Please print the entries below exactly, from the line with "Image resolution: width=727" through the line with "Click the Delete", including both of those lines and leaving out all others.

RECORDS TO USE:
----

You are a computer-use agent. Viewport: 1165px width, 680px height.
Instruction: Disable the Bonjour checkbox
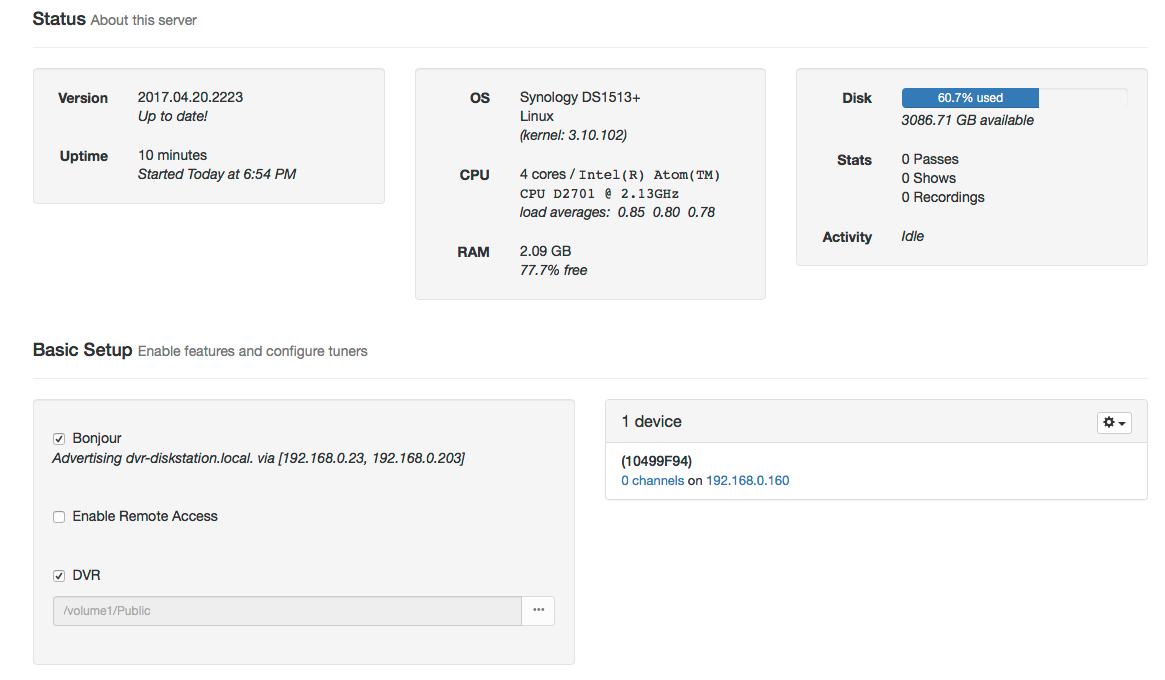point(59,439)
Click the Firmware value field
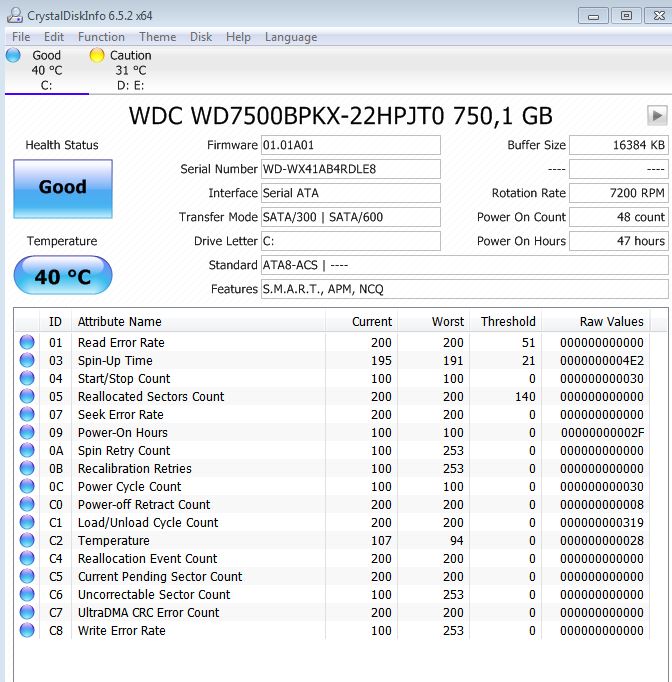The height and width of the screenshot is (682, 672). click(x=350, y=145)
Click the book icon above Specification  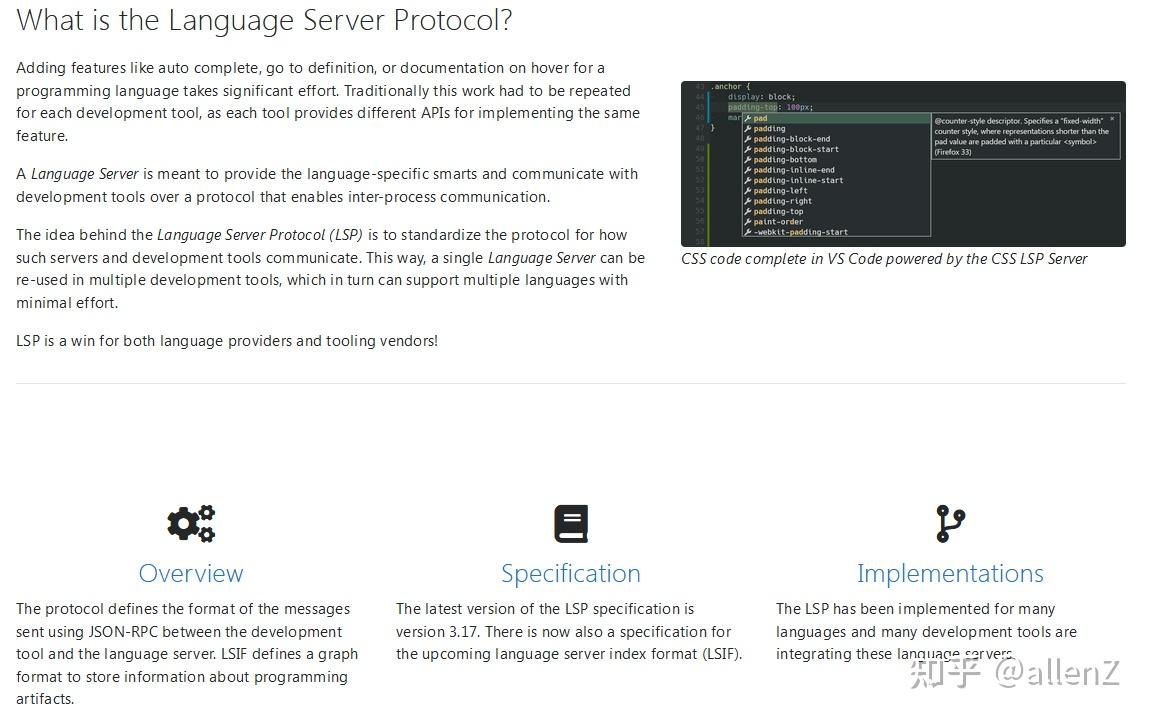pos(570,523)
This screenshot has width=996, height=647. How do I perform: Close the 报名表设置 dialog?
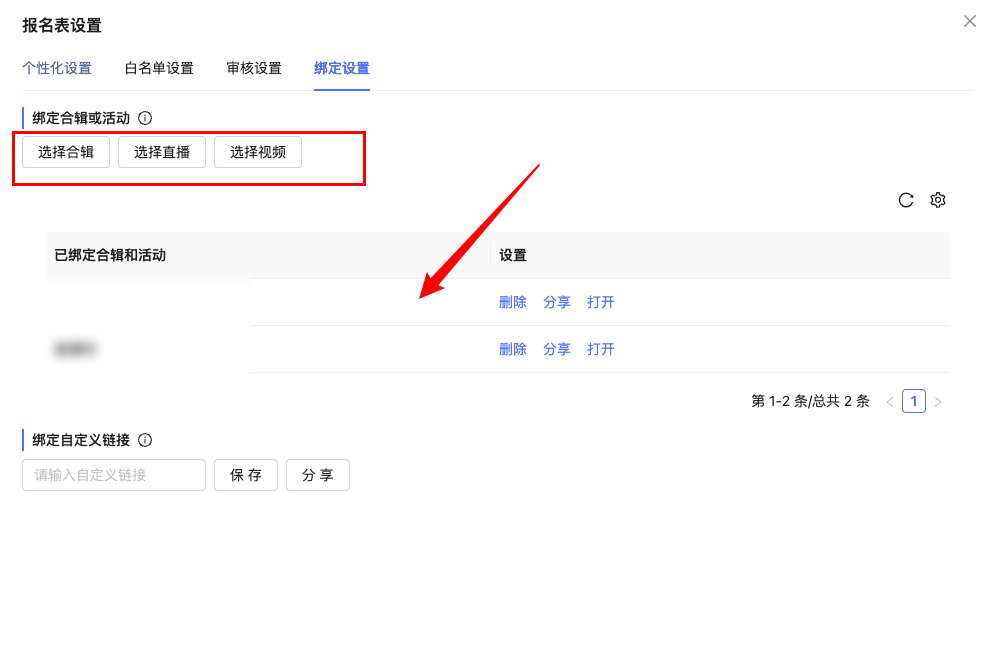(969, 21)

----

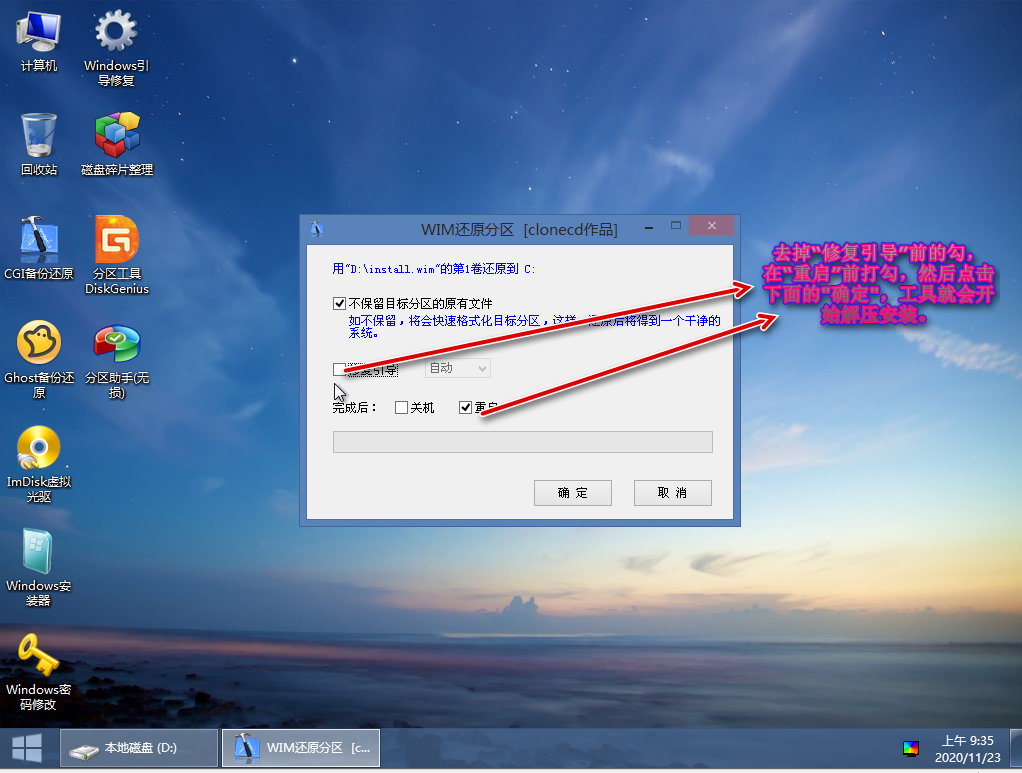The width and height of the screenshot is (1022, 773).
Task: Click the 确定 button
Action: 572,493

----

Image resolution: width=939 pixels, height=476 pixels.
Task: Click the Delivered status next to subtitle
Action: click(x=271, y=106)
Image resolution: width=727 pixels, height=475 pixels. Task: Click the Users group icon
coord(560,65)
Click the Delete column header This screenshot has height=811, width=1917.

----

RESPONSE TO THE TASK:
Image resolution: width=727 pixels, height=475 pixels. Task: Click the Users group icon
coord(560,65)
Click the Delete column header This screenshot has height=811, width=1917.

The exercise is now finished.